Nucleotide Dependent Motion and Mechanism of Action of p97/VCP

Abstract

The AAA (ATPases associated with a variety of cellular activities) family of proteins bind, hydrolyze, and release ATP to effect conformational changes, assembly, or disassembly upon their binding partners and substrate molecules. One of the members of this family, the hexameric p97/valosin-containing protein p97/VCP, is essential for the dislocation of misfolded membrane proteins from the endoplasmic reticulum. Here, we observe large motions and dynamic changes of p97/VCP as it proceeds through the ATP hydrolysis cycle. The analysis is based on crystal structures of four representative ATP hydrolysis states: APO, AMP-PNP, hydrolysis transition state ADP·AlF₃, and ADP bound. Two of the structures presented herein, ADP and AMP-PNP bound, are new structures, and the ADP·AlF₃ structure was re-refined to higher resolution. The largest motions occur at two stages during the hydrolysis cycle: after, but not upon, nucleotide binding and then following nucleotide release.
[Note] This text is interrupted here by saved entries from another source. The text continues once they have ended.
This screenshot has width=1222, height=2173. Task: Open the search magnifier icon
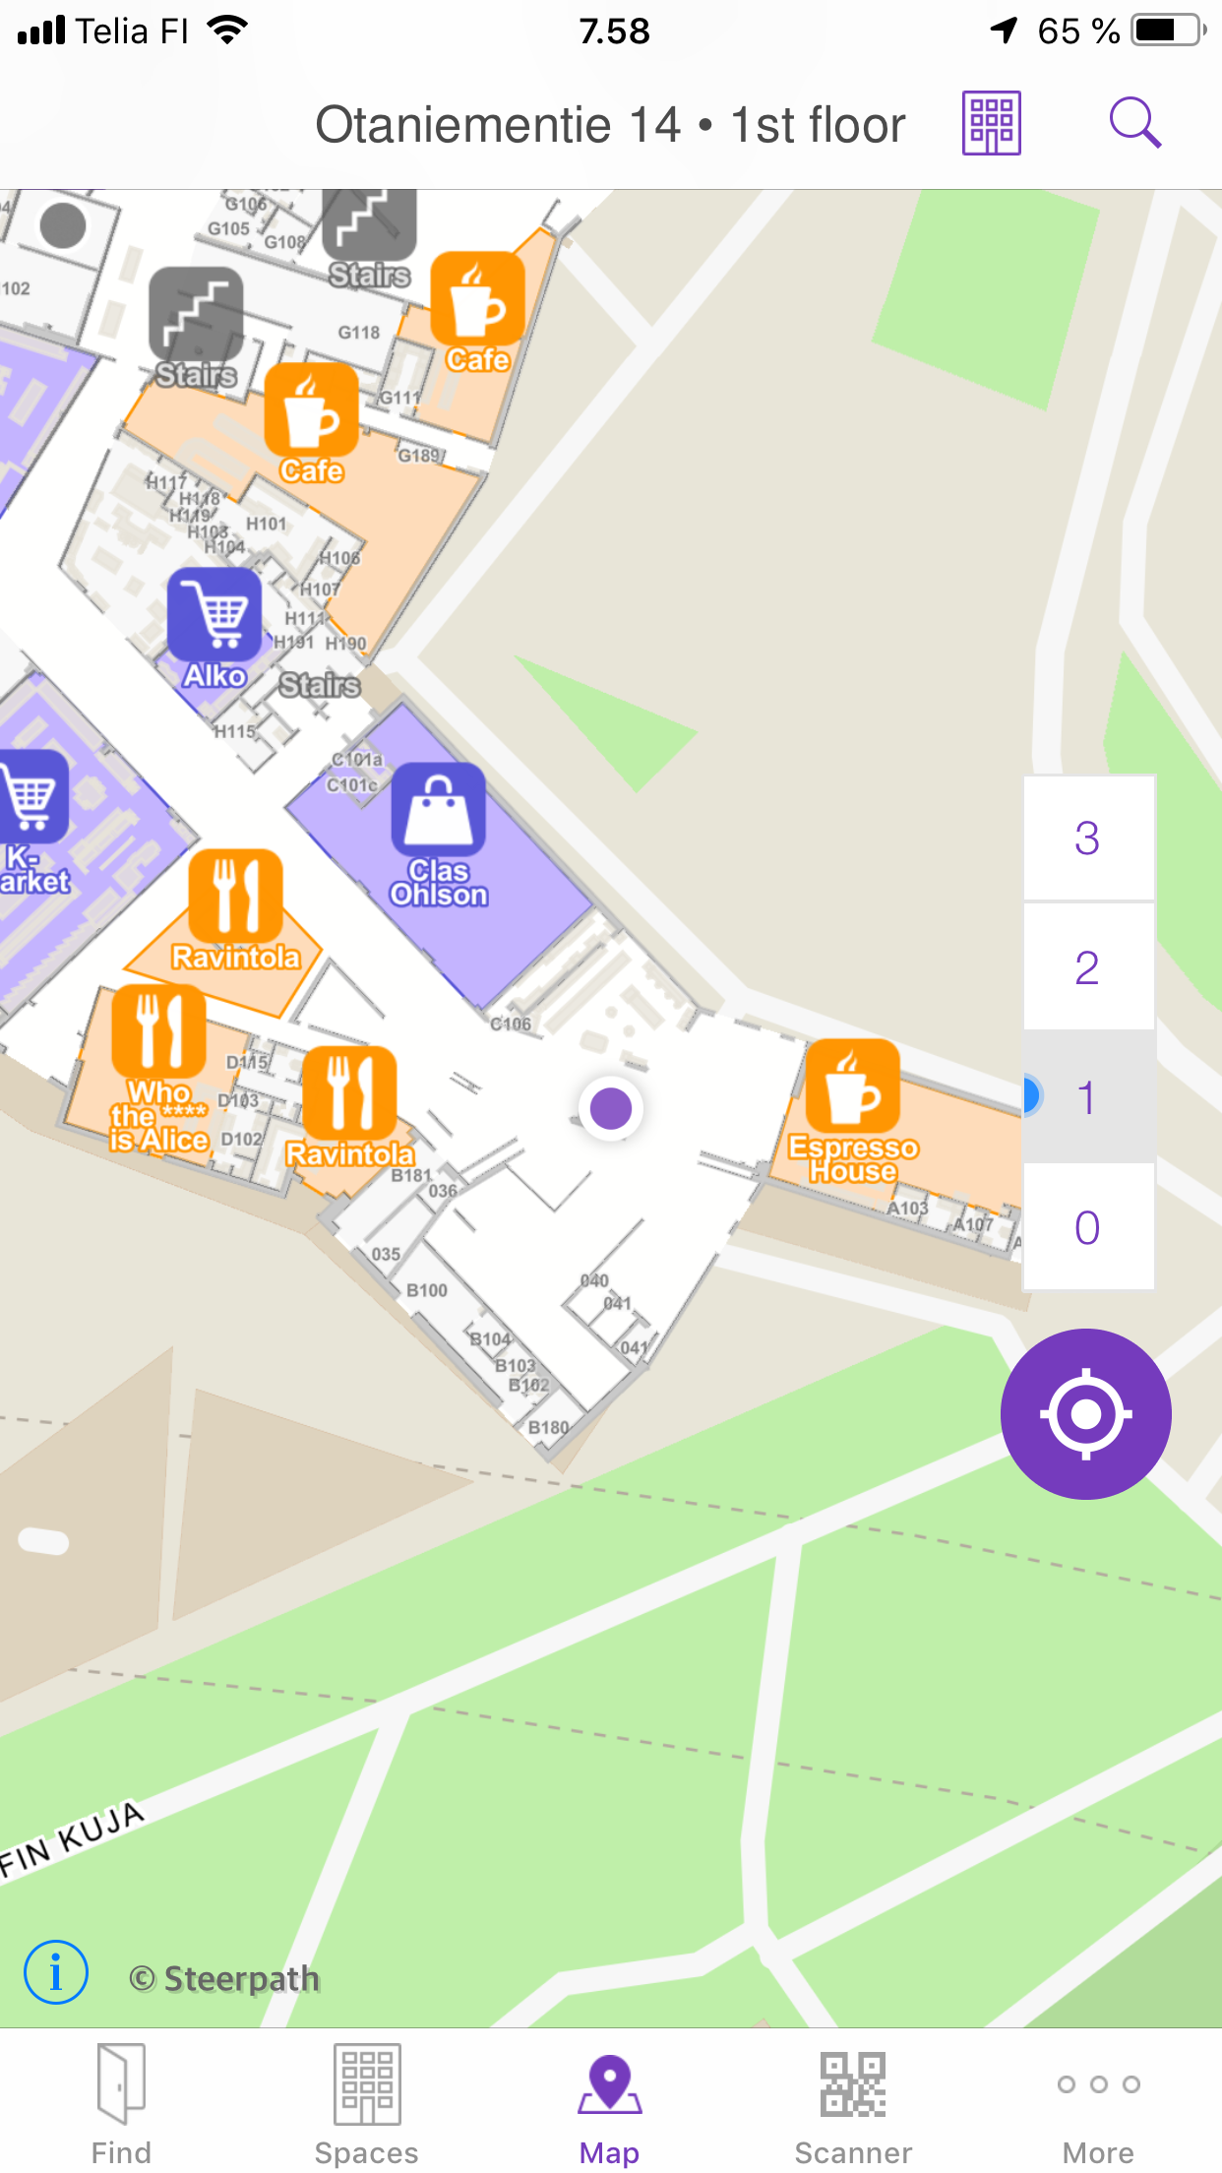click(x=1135, y=123)
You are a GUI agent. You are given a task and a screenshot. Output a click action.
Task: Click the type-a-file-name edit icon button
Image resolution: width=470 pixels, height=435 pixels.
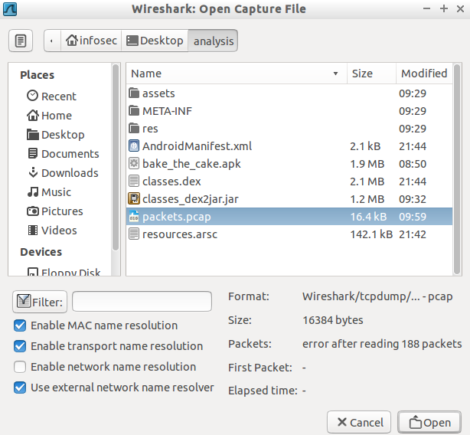tap(21, 41)
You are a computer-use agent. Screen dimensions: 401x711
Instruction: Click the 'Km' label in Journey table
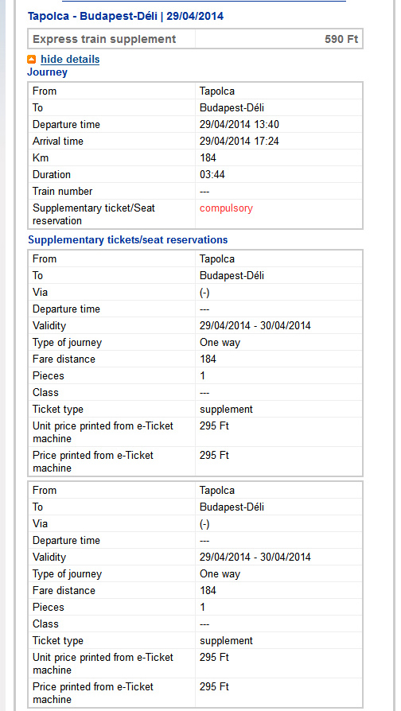pyautogui.click(x=41, y=157)
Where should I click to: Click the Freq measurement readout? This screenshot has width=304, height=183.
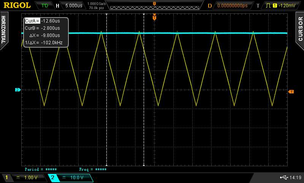[x=93, y=169]
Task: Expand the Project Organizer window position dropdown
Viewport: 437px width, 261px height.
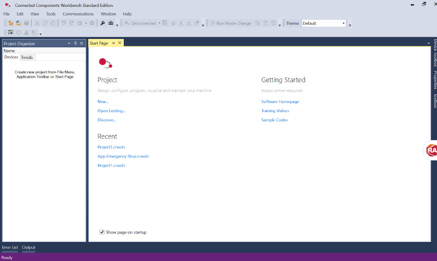Action: click(x=69, y=43)
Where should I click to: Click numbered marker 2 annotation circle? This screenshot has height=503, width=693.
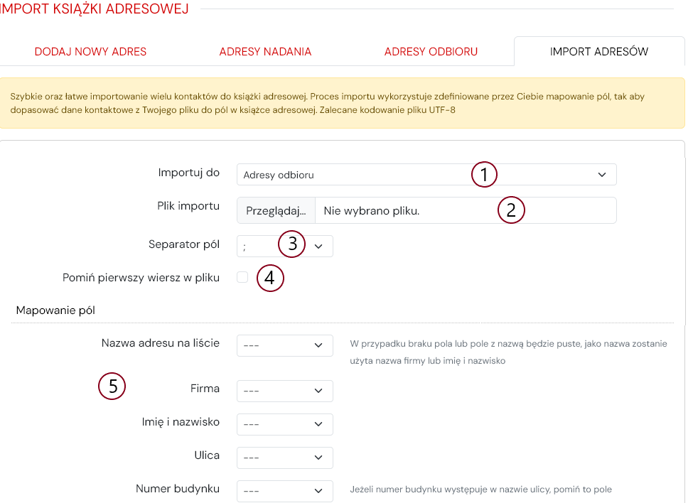click(x=511, y=210)
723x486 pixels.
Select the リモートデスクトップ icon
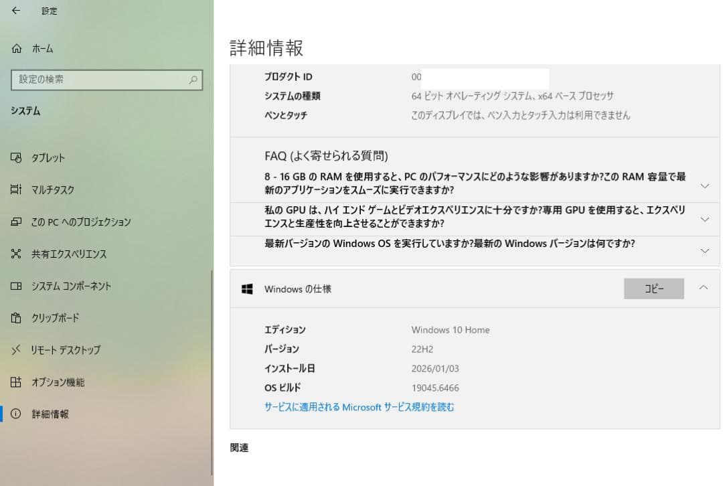(14, 349)
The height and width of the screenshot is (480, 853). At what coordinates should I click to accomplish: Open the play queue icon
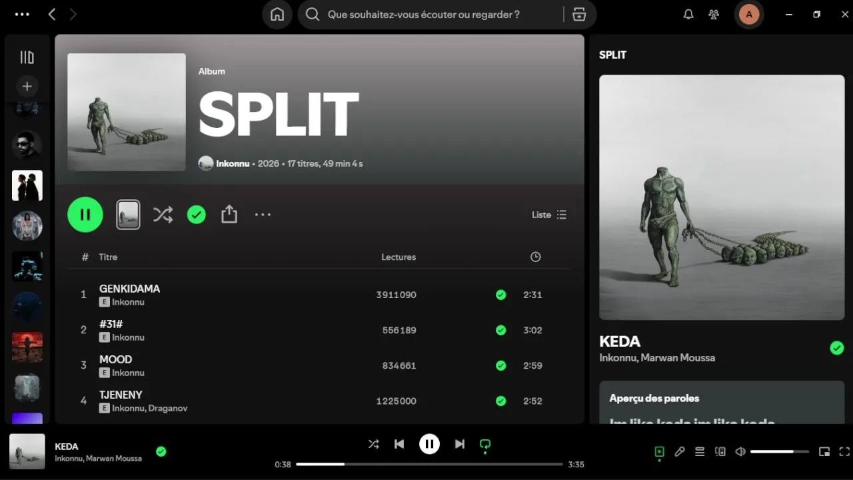[x=700, y=451]
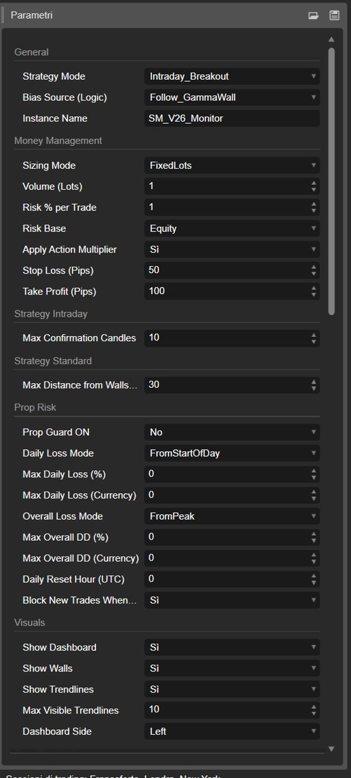Decrease Max Confirmation Candles value

coord(314,342)
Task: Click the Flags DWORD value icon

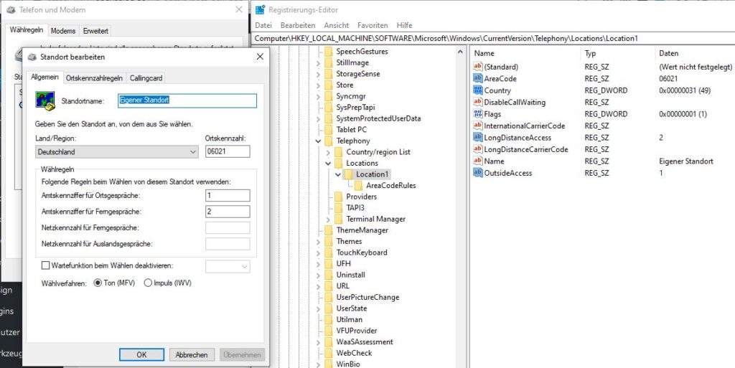Action: pyautogui.click(x=479, y=114)
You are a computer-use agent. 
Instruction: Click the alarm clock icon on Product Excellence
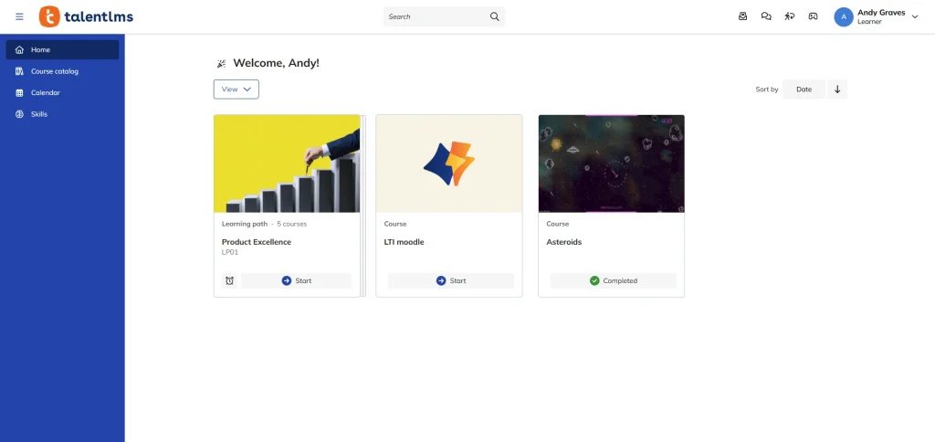(229, 280)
The motions occur primarily in the D2 domain, the D1 α-helical domain, and the N-terminal domain, relative to the relatively stationary and invariant D1α/β domain. In addition to the motions, we observed a transition from a rigid state to a flexible state upon loss of the γ-phosphate group, and a further increase in flexibility within the D2 domains upon nucleotide release. The domains within each protomer of the hexameric p97/VCP deviate from strict 6-fold symmetry, with the more flexible ADP state exhibiting greater asymmetry compared to the relatively rigid ADP·AlF₃ state, suggesting a mechanism of action in which hydrolysis and conformational changes move about the hexamer in a processive fashion.